Rising crime by minors baffle Orissa authorities

Orissa Sambalpur district sees a spurt in crimes including murder committed by minors

PTI | May 21, 2010



A spurt in crimes committed by minors in this western Orissa town has baffled law-enforcing agencies as well as social activists who have attributed the trend to improper upbringing.

Childlike simplicities are a thing of the past now, with many children here aged below 14 years being now seen openly using knives, daggers, revolvers or even mausers at the drop of a hat, the police said.

Consider the following incidents narrated by the police:

A railway employee Manoj Bodra was murdered in his quarter at the railway colony after he refused to allow four boys to pluck mangoes from a tree inside his garden. Three of the four arrested were aged below 14 and were engaged in cleaning railway bogies after quittng studies midway.

Four juveniles were arrested on the charge of killing a youth identified as Abdul Kalam on Ring Road last December.

A student of the Sambalpur university was gangraped in 2008 and one of the arrested was a minor boy.

In 2008, a school student Puspak Mishra was allegedly gunned down by his cousin brother over a trivial matter on "Diwali". The accused, a minor, was arrested and a revolver seized.

As if these are nothing, the murder of Congress councilor Ratan Biswal in 2001 in Kshetarajpur area and killing of Sattadan Tima, a politician, in Dinapalli in which 10 minors were arrested had the authorities sit up. .

Besides serious crimes, involvement of juveniles in petty offences, including lifting of vehicles, breaking open of motorbike and scooter dickeys and other acts of pilferage, are almost a regular affair in the town.

Sanjib Kumar Satpathy, a police officer, held poverty, lack of education and moral education responsible for violence and indiscipline among children. Desire to earn at an early age also drags them into bad company.
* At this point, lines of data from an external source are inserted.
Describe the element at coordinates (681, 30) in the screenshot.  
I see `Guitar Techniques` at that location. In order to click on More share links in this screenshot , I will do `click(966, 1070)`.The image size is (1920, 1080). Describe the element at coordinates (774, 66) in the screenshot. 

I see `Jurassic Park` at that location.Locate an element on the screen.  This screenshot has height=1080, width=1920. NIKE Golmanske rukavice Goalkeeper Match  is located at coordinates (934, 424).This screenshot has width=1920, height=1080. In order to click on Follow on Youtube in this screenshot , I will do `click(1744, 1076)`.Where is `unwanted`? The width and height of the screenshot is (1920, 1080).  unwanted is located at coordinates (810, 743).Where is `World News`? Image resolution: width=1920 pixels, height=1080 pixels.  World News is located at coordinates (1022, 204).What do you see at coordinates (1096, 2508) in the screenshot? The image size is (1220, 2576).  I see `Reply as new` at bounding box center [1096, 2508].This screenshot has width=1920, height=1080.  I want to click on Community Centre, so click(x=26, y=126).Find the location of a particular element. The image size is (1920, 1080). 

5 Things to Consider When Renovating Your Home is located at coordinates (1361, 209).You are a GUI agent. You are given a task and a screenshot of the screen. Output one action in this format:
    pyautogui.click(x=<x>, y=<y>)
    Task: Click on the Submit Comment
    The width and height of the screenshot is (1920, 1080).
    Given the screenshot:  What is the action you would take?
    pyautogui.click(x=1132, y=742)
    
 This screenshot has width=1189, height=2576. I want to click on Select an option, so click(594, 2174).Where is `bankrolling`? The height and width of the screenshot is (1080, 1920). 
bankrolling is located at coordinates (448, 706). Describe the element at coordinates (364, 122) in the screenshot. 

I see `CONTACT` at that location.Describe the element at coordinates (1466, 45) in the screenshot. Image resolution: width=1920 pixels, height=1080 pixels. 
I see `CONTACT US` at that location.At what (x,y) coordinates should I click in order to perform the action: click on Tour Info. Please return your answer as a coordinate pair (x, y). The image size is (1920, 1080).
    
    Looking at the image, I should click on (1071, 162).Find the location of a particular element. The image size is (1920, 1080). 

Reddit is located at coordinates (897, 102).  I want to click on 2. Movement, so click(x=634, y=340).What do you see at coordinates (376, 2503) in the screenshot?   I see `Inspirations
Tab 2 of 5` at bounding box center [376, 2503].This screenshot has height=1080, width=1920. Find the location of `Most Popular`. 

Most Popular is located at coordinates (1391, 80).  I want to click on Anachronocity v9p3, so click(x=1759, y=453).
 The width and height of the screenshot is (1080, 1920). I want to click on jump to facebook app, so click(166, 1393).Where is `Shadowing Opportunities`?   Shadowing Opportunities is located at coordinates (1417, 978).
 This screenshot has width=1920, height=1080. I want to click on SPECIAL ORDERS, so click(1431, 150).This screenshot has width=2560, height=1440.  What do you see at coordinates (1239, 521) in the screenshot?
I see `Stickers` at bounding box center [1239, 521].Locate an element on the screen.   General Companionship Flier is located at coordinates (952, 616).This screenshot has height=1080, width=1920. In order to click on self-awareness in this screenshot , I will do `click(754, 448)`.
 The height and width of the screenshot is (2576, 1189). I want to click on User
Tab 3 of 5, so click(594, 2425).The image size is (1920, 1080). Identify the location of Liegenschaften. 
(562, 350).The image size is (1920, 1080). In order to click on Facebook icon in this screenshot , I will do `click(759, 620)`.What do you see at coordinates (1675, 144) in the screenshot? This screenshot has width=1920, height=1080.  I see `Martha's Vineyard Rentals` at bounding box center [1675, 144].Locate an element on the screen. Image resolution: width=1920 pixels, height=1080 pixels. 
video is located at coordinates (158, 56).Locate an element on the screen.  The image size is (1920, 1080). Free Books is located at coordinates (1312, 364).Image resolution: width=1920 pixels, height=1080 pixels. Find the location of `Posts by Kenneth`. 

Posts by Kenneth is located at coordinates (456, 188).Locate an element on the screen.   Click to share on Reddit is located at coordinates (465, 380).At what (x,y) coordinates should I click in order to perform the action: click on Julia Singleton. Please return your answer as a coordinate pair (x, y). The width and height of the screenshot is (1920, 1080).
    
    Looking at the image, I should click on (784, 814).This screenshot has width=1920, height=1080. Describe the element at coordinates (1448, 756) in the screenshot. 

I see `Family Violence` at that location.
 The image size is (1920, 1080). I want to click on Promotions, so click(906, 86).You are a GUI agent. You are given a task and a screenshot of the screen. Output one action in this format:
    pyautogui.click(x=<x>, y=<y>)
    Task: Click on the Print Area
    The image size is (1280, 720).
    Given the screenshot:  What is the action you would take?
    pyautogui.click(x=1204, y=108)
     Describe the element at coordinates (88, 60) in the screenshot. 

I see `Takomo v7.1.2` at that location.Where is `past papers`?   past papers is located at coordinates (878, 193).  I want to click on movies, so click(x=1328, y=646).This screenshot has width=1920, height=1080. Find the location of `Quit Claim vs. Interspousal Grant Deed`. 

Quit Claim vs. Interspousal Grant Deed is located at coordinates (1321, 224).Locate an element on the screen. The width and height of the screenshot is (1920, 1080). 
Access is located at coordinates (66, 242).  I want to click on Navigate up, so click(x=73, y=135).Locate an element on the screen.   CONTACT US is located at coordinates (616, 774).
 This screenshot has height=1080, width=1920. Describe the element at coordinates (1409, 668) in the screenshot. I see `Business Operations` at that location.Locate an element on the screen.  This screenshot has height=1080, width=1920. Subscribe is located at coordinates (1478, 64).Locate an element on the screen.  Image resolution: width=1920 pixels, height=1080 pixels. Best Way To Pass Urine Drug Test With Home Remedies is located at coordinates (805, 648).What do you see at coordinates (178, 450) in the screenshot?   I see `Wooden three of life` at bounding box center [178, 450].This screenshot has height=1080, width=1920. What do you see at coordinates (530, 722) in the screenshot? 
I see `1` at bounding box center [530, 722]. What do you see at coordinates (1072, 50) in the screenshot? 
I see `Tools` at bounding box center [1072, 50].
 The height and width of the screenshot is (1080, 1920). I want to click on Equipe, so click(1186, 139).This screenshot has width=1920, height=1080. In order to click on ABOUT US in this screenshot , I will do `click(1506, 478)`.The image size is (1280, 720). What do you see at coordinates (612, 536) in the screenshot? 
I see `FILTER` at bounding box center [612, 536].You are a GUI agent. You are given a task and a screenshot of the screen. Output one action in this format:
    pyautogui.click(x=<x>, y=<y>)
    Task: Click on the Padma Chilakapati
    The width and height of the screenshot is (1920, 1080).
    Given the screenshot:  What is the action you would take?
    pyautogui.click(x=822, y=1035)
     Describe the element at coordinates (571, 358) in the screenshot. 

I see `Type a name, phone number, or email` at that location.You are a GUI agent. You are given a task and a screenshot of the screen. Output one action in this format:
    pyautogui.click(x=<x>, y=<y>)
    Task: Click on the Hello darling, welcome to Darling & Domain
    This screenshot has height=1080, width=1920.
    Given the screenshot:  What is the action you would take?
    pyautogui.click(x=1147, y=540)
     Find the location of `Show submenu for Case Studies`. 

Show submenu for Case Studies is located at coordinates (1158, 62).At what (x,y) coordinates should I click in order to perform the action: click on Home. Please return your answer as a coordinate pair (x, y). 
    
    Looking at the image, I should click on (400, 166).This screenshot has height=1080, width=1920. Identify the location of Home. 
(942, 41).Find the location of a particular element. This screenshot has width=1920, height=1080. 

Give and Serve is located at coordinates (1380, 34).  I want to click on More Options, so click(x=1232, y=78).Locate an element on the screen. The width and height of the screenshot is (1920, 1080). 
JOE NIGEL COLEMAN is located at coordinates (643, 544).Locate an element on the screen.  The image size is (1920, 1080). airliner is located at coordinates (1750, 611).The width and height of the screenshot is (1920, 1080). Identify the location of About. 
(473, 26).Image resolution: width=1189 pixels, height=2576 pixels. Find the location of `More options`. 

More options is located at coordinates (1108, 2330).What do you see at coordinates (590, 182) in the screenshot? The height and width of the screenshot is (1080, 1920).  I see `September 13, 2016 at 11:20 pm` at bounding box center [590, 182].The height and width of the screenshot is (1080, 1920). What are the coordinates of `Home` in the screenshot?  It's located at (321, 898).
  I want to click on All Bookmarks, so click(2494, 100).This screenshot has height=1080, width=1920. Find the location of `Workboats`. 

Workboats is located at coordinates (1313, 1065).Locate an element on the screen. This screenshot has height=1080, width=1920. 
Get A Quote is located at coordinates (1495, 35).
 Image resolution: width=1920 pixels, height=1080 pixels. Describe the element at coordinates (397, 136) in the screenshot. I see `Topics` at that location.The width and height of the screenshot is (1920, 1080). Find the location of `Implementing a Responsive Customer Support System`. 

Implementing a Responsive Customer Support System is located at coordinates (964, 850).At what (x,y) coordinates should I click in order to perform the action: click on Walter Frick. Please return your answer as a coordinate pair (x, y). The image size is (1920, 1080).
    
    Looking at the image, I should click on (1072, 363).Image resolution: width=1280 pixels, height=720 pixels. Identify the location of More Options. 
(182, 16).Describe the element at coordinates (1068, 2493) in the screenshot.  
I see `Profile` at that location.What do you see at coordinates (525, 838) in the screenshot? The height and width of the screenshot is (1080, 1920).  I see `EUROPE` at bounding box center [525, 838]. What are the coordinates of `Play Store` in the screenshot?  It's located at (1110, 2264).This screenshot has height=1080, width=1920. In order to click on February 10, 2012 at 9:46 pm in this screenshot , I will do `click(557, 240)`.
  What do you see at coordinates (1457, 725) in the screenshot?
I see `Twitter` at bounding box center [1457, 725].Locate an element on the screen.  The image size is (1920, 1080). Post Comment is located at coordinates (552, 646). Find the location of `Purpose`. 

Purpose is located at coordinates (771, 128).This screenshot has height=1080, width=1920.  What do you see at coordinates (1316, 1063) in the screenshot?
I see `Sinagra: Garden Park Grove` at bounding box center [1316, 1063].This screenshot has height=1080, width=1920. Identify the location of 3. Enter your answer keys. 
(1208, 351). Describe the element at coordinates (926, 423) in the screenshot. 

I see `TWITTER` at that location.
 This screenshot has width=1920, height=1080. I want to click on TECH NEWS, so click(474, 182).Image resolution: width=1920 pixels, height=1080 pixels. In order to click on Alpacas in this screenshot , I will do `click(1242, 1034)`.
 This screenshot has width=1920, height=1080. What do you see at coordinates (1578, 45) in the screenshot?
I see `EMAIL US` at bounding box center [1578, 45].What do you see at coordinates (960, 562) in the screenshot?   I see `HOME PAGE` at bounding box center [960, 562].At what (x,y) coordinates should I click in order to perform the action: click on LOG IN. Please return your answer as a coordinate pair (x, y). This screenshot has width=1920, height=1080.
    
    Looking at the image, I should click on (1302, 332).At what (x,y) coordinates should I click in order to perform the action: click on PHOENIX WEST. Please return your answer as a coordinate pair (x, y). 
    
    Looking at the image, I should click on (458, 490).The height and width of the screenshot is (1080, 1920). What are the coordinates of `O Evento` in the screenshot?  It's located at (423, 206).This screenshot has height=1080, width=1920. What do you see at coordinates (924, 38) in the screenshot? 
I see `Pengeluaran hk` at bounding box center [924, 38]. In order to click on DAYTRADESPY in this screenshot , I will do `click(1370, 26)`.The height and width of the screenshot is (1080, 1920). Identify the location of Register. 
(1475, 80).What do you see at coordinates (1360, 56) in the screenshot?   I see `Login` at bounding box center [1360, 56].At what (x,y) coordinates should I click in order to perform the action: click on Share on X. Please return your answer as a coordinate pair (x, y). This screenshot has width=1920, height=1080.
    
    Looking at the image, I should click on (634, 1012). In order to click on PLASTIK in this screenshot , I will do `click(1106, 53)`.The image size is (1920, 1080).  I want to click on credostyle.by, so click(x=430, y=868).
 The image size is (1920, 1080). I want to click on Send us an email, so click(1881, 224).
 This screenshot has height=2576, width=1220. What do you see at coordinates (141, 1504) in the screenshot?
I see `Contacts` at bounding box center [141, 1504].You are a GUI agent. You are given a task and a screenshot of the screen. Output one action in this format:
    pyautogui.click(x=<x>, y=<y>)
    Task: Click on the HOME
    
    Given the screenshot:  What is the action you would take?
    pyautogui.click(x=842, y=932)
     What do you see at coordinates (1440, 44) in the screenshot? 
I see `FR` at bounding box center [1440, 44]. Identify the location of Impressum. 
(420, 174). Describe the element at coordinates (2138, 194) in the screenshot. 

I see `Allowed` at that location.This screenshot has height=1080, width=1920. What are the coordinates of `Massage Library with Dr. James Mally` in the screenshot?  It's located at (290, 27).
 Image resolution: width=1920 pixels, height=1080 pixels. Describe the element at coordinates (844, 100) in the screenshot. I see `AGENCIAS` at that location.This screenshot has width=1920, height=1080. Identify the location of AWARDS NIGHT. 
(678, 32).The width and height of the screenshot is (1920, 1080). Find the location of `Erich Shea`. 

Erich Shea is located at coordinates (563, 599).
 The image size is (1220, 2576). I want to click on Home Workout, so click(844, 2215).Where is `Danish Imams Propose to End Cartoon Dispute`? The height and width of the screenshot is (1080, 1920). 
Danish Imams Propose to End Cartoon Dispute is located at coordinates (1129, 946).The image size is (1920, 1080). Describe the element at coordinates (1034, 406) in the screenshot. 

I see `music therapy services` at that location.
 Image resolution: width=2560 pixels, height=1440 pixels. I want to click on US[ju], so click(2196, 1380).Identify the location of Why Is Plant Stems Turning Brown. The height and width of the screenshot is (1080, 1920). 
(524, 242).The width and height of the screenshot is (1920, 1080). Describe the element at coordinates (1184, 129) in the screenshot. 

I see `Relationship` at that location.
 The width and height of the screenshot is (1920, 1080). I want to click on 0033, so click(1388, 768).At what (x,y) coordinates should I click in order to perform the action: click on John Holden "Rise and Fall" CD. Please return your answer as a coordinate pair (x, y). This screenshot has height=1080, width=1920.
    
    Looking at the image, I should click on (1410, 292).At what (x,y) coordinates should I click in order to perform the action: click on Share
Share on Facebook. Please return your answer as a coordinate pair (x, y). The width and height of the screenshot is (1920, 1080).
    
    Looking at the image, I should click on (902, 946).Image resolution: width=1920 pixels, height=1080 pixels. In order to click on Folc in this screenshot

Chapala Mishra, reader in psychology in the Sambalpur University, attributes the juvenile propensity to crime to too much materialistic pursuits among under-age persons in small towns where the middle class restraints of large urban centres are missing.

However, attraction for money is not the sole reason for a criminal mindset among minors. Rather, their upbringing, family background, surroundings and relation with family members play a vital role, she says.

Stressing on moral education and proper advice to the children for building a child's future, Mishra says their sentiments should be respected and given due care.